Of primary concern is the safety of the travelling public and our members. Autonomous vehicles are still in their infancy. Companies such as Uber and Toyota have removed their driverless vehicles from the road and onto private property. Recent reports of fatalities in North America demonstrate the need for strict regulations over its use.
Similarly, we are concerned about WAA’s claim that the testing will be used in “low-risk areas”. If it is within the definition of an aerodrome, any element of risk is too high to take with public safety.
While a robotic snowplow can certainly move snow from one location to another, we have concerns that technology is still not up to standard for working within the conditions of a Canadian winter. Some concerns include:
- GPS plotted routes –This technology is already implemented in a multitude of areas at Canadian airports. The fact remains it is not perfect and can never be made perfect. GPS technology is exact for when everything is stable and constant however there is nothing constant when human beings are involved. If technology alone could guarantee safety, then there would not be on average 350 runway incursions per year.
- snow sensory deprivation – cameras or sensors can easily be covered-up by snow;
- snow sensory obfuscation for the remote controller – falling snow and glare can play tricks with sensors as well as distort any images as a result of snow on camera lenses.
- cold temperatures impact technology – much of the testing of driverless snow plows have been done in ideal winter conditions. There is concern that the sensory devices are vulnerable to the cold.
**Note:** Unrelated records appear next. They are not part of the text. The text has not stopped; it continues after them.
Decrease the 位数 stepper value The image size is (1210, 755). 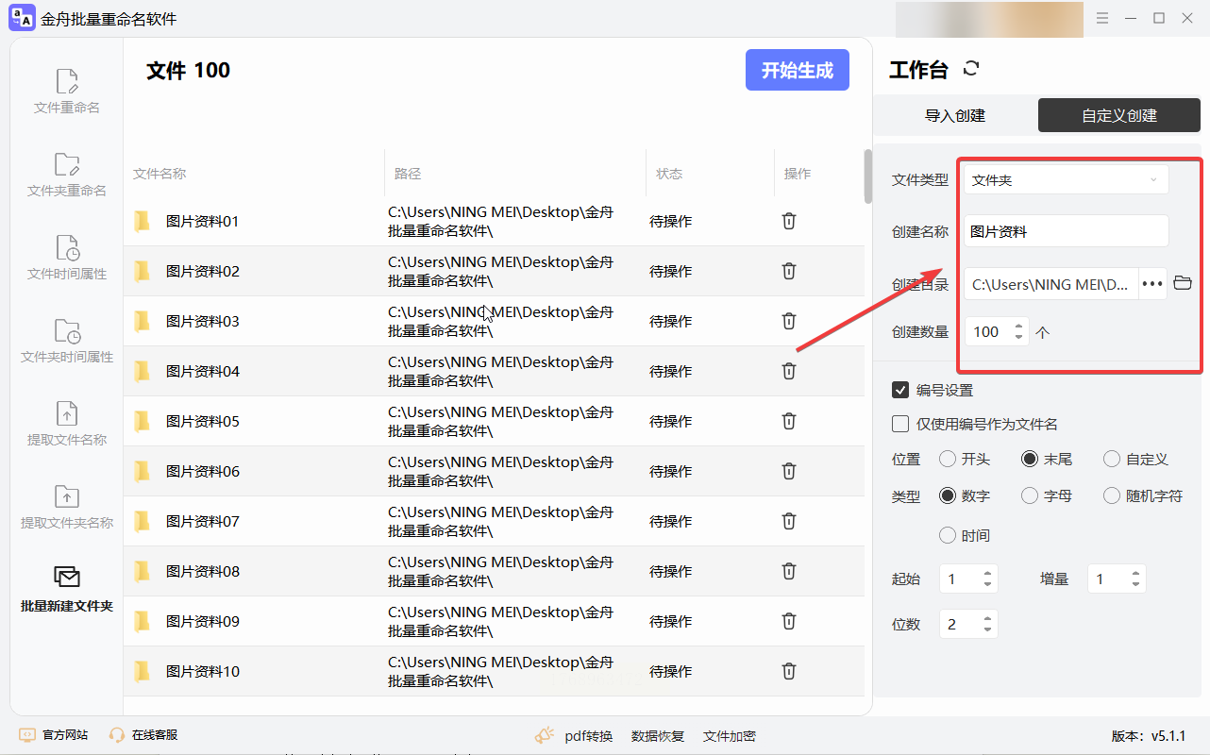[x=987, y=629]
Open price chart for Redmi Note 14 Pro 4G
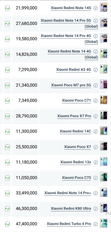The height and width of the screenshot is (232, 111). coord(8,39)

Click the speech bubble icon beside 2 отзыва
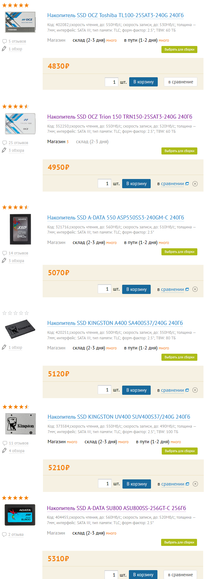[x=4, y=535]
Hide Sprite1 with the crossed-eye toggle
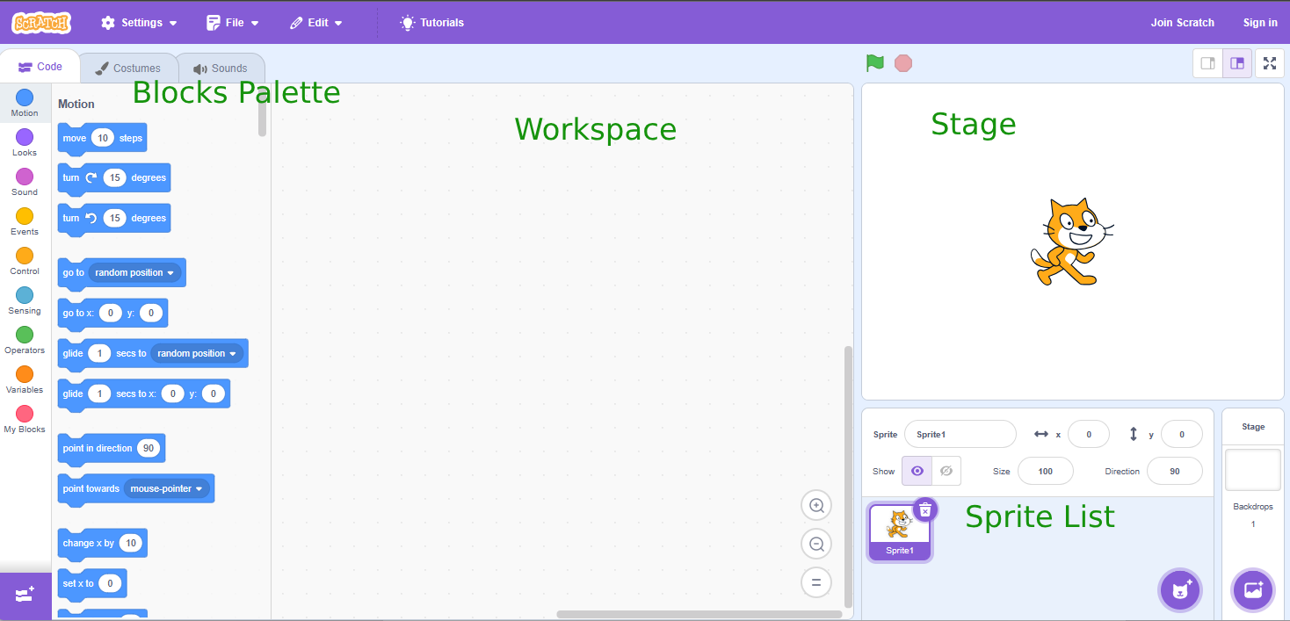This screenshot has width=1290, height=621. click(x=946, y=472)
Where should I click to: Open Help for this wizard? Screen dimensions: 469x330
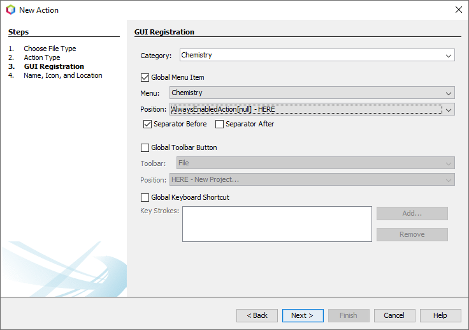point(440,315)
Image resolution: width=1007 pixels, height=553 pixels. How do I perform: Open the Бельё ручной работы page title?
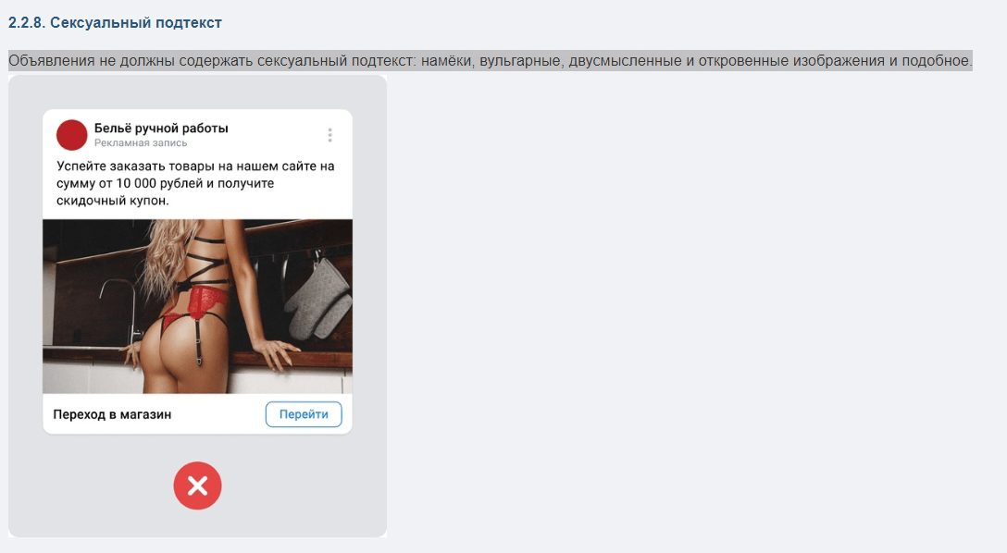[161, 128]
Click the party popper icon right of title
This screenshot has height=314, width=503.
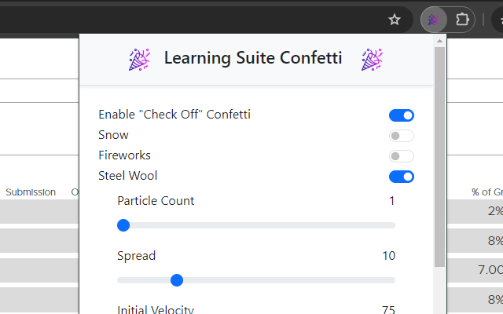click(370, 58)
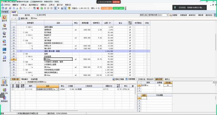Open the 造价审查 menu
Screen dimensions: 217x115
pyautogui.click(x=34, y=5)
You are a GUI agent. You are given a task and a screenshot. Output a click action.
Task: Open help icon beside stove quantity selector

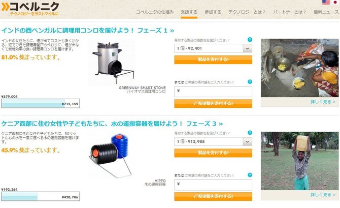click(x=250, y=40)
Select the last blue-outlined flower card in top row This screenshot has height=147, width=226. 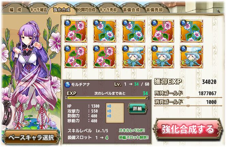192,31
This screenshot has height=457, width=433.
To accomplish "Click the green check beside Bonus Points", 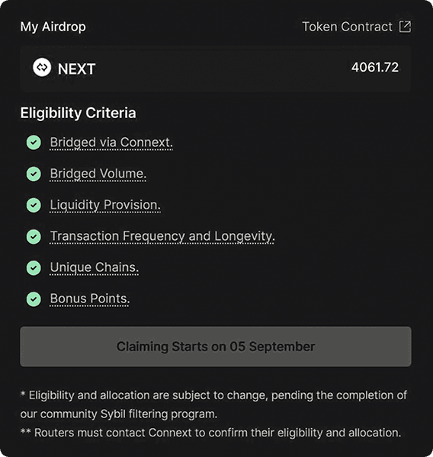I will [34, 299].
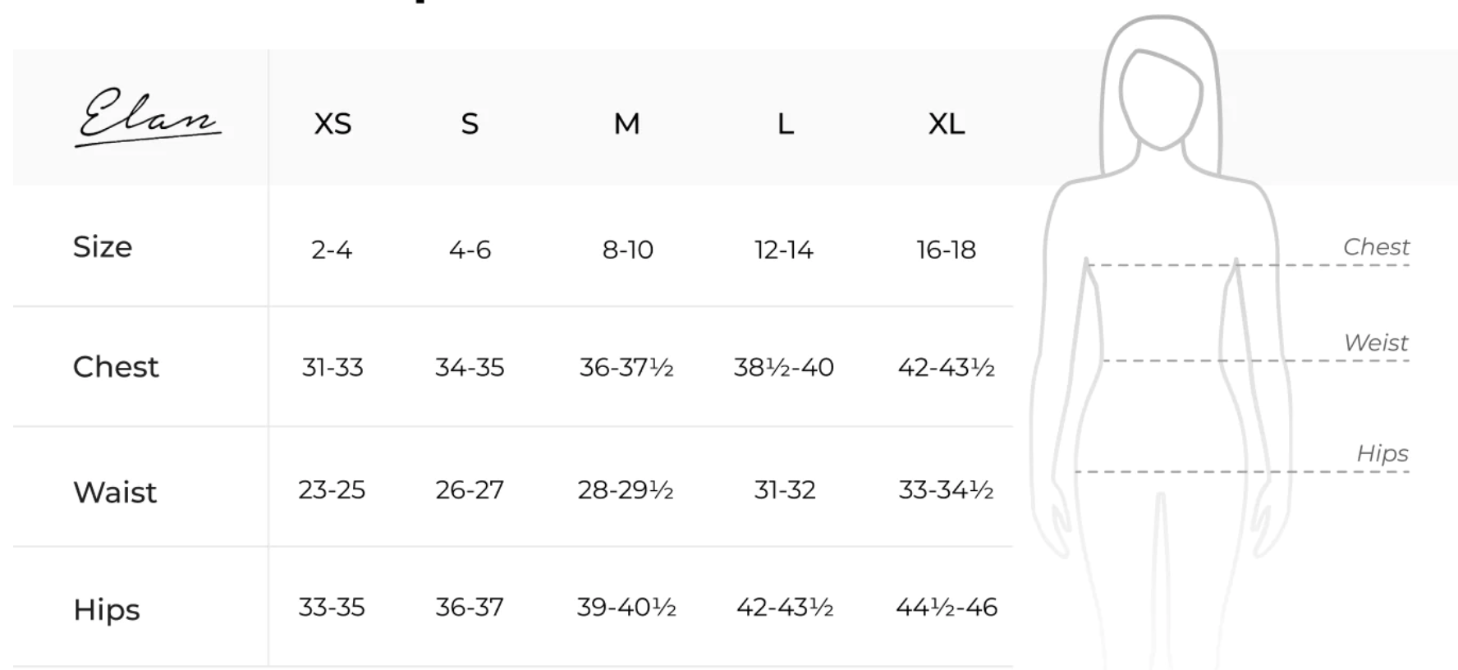1458x670 pixels.
Task: Click the Chest label beside the figure
Action: (x=1376, y=246)
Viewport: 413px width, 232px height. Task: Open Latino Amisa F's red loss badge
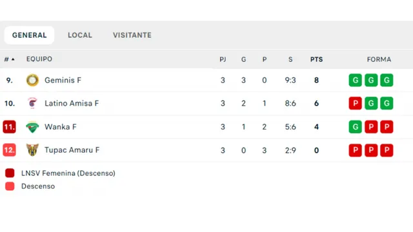coord(356,103)
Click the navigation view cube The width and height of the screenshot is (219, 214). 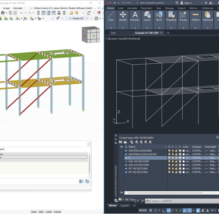click(x=91, y=34)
We need to remember that human snowplow operators do not just remove snow. They are an extra set of eyes and ears on the ground at Canada’s busy airports. They monitor the entire scope of runways, note other problems or potential dangers and can adapt to sudden changes in the weather conditions. They provide an extra layer of security to ensure safe transportation.
Likewise, WAA asserts that the testing will be conducted consistent with “Transport Canada’s- regulated safety management system (SMS)”. SMS is strictly dependent upon the service provider to maintain standards. Currently there are no standards around driverless vehicles either within Civil Aviation Regulations (CARs) or TP312. We do note that Transport Canada has set testing standards for trial organizations. Your document entitled Testing Highly Automated Vehicles in Canada: Guidelines for Trial Organizations, although a start, does not address issues around federally-regulated entities such as airports and rail yards. We recommend that the government implement similar standards within TP312.
For all of these reasons, we ask Transport Canada to review the testing and use of driverless snowplows at Canada’s aerodromes. UCTE is not against innovation however the implementation needs to be done while maintaining the safety of the travelling public at all times. At this moment in time, we believe that the technology is not up to the standards required to safely test at Canada’s airports.